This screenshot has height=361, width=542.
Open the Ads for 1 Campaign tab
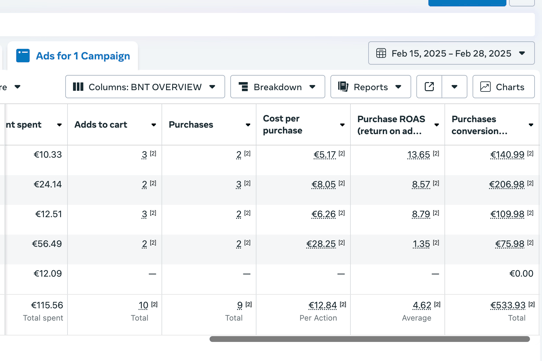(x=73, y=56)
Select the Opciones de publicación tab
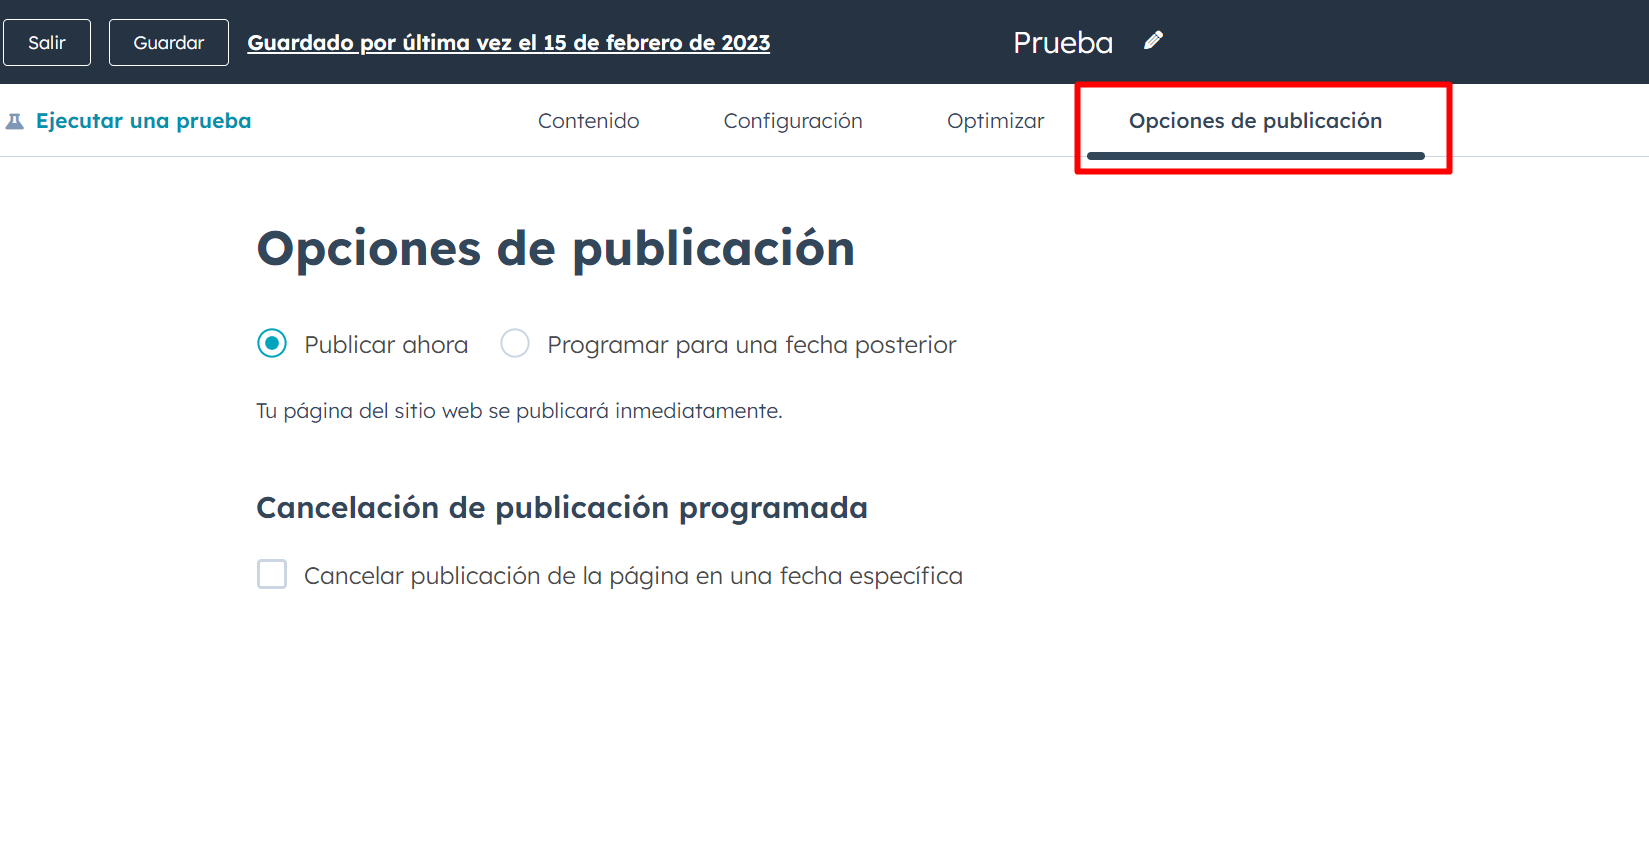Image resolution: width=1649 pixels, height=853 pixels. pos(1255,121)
○ ○ ○ ○ ○ ○ ○
# INSTRUCTIONS TO FOLLOW:
Copy out every entry above verbatim. Leave each picture out.

# ANSWER AREA:
This screenshot has height=361, width=542.
Open the Ads for 1 Campaign tab
(x=73, y=56)
Select the Opciones de publicación tab
Image resolution: width=1649 pixels, height=853 pixels. pos(1255,121)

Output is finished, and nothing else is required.